BEGIN RECORDS

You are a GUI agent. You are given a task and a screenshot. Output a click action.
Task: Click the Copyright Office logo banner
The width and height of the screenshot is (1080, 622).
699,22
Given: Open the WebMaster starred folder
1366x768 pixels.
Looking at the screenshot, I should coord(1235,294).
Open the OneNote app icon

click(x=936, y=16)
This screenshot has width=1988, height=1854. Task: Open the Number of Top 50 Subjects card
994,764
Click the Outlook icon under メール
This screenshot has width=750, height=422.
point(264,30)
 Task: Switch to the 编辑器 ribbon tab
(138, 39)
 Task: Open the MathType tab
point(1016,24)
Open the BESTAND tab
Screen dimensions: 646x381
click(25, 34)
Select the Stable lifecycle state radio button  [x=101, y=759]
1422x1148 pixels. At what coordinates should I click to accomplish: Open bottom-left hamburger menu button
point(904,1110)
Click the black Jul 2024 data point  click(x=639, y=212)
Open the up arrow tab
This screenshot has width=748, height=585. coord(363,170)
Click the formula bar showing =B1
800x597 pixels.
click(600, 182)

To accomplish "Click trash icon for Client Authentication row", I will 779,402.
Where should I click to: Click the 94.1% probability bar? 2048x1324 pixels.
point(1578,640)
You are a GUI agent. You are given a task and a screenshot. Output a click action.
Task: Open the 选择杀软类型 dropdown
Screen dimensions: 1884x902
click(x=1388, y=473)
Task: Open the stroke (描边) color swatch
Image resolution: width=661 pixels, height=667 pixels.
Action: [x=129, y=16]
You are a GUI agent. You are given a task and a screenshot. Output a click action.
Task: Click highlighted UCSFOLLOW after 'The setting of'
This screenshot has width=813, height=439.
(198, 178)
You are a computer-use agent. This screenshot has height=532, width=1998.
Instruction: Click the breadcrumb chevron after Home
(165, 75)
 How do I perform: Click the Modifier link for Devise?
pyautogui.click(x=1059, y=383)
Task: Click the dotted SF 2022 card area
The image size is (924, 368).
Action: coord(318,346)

END RECORDS

In full and without any edits, output the material above.

COMPLETED EXERCISE =>
You are a GUI agent. You are given a task and a screenshot. Output a click action.
Task: Click the Copyright Office logo banner
The width and height of the screenshot is (1080, 622).
699,22
Given: Open the WebMaster starred folder
1366x768 pixels.
Looking at the screenshot, I should coord(1235,294).
Open the OneNote app icon

click(x=936, y=16)
This screenshot has width=1988, height=1854. Task: Open the Number of Top 50 Subjects card
994,764
Click the Outlook icon under メール
This screenshot has width=750, height=422.
point(264,30)
 Task: Switch to the 编辑器 ribbon tab
(138, 39)
 Task: Open the MathType tab
point(1016,24)
Open the BESTAND tab
Screen dimensions: 646x381
click(25, 34)
Select the Stable lifecycle state radio button  [x=101, y=759]
1422x1148 pixels. At what coordinates should I click to accomplish: Open bottom-left hamburger menu button
point(904,1110)
Click the black Jul 2024 data point  click(x=639, y=212)
Open the up arrow tab
This screenshot has width=748, height=585. coord(363,170)
Click the formula bar showing =B1
800x597 pixels.
click(600, 182)

To accomplish "Click trash icon for Client Authentication row", I will 779,402.
Where should I click to: Click the 94.1% probability bar? 2048x1324 pixels.
point(1578,640)
You are a GUI agent. You are given a task and a screenshot. Output a click action.
Task: Open the 选择杀软类型 dropdown
Screen dimensions: 1884x902
click(x=1388, y=473)
Task: Open the stroke (描边) color swatch
Image resolution: width=661 pixels, height=667 pixels.
Action: [x=129, y=16]
You are a GUI agent. You are given a task and a screenshot. Output a click action.
Task: Click highlighted UCSFOLLOW after 'The setting of'
This screenshot has width=813, height=439.
(198, 178)
You are a computer-use agent. This screenshot has height=532, width=1998.
Instruction: Click the breadcrumb chevron after Home
(165, 75)
 How do I perform: Click the Modifier link for Devise?
pyautogui.click(x=1059, y=383)
Task: Click the dotted SF 2022 card area
The image size is (924, 368).
Action: coord(318,346)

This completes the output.